▸ PROBLEM TO SOLVE
Look for the string "input" in the listing below and copy every line in which it appears.

▸ SOURCE RECORDS

========

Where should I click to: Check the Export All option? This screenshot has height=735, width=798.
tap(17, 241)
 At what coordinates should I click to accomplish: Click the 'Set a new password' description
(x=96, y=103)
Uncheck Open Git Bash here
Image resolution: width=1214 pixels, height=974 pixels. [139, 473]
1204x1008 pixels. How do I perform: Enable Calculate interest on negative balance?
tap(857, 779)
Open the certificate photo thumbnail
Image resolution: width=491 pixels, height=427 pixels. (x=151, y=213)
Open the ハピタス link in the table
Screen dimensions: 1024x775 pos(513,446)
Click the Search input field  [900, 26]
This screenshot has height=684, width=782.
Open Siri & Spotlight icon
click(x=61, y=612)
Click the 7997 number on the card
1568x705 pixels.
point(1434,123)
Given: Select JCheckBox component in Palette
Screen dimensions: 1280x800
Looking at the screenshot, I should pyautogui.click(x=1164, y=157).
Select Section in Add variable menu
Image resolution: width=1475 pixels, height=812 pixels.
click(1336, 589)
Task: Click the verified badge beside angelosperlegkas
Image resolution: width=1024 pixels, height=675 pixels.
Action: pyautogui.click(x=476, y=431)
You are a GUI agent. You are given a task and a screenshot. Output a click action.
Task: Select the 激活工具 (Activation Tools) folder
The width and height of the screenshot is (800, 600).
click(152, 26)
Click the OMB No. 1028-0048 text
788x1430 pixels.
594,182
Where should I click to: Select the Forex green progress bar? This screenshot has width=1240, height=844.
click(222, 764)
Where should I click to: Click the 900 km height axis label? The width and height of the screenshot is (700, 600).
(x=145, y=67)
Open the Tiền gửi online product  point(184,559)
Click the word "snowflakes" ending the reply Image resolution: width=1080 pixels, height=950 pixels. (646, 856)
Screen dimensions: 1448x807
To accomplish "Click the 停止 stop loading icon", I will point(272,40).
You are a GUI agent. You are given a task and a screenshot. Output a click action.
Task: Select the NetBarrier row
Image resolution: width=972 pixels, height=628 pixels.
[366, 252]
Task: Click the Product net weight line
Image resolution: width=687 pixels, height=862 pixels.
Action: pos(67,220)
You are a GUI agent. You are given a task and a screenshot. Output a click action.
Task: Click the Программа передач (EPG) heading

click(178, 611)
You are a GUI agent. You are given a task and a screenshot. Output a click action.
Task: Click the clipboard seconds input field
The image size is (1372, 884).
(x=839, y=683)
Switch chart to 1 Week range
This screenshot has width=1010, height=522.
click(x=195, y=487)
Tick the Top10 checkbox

========

▸ EXERCISE ANSWER
Click the Search input field  [900, 26]
Task: Click the clipboard seconds input field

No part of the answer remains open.